**Task directions**
Only the lines with the string "data" are needed; return each of them from the entries below.
┌────────
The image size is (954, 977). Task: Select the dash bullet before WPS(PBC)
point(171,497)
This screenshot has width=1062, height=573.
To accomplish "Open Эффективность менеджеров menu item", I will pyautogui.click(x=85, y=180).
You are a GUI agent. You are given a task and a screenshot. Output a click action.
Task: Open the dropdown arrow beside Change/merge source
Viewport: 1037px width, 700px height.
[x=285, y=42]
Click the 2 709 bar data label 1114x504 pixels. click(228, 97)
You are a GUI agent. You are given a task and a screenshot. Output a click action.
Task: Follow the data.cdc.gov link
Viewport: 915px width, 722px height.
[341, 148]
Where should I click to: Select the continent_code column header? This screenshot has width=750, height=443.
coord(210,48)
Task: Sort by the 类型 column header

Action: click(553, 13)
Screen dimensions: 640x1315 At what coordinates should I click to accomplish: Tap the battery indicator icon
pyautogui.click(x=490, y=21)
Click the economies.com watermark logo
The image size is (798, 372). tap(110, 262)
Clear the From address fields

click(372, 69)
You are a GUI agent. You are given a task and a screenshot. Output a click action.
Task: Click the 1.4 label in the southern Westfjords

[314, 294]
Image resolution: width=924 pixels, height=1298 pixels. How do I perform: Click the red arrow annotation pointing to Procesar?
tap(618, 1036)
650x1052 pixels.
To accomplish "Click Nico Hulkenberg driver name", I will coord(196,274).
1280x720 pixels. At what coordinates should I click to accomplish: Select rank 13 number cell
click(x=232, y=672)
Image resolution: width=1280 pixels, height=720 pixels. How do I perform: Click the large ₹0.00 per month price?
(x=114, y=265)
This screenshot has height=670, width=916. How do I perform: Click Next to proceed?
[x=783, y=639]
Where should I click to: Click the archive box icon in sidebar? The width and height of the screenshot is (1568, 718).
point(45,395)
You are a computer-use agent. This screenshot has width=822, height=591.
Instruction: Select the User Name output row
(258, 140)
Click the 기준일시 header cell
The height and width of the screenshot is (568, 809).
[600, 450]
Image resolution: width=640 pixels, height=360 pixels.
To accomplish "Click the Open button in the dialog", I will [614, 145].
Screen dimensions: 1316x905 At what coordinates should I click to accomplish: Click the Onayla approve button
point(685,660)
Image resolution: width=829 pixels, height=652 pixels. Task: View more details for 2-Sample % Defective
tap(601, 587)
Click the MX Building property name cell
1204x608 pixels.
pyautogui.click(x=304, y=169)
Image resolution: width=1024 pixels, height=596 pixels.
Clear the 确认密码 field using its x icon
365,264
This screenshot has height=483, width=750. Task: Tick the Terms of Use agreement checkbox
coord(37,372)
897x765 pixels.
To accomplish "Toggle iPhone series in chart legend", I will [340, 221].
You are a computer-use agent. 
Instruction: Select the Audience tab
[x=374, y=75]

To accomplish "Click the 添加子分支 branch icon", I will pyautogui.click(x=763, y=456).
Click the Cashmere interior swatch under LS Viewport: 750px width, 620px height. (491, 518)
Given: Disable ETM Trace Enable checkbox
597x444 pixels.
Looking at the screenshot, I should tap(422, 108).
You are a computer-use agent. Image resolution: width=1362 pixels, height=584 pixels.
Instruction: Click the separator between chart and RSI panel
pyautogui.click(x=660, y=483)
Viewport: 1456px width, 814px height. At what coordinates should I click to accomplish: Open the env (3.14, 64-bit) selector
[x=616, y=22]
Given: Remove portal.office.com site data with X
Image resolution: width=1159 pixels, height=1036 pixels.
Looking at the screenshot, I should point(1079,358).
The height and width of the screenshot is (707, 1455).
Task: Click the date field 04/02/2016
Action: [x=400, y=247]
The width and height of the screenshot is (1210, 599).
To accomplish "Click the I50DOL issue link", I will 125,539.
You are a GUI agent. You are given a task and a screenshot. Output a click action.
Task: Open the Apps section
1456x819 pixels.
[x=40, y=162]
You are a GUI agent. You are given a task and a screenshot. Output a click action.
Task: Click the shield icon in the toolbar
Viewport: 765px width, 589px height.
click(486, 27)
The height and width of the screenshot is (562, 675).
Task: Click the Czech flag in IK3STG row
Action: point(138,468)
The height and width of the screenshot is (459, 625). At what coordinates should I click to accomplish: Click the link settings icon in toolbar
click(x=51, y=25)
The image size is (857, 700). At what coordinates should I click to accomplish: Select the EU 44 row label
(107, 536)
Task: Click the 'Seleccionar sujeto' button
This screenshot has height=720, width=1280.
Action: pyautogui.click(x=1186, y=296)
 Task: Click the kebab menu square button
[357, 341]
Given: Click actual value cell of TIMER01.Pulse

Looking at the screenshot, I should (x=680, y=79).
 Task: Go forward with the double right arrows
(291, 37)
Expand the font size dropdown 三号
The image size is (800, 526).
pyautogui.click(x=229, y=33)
└────────
**Response for this exercise**
Click the 2 709 bar data label 1114x504 pixels. click(228, 97)
Task: Follow the data.cdc.gov link
Given: Remove portal.office.com site data with X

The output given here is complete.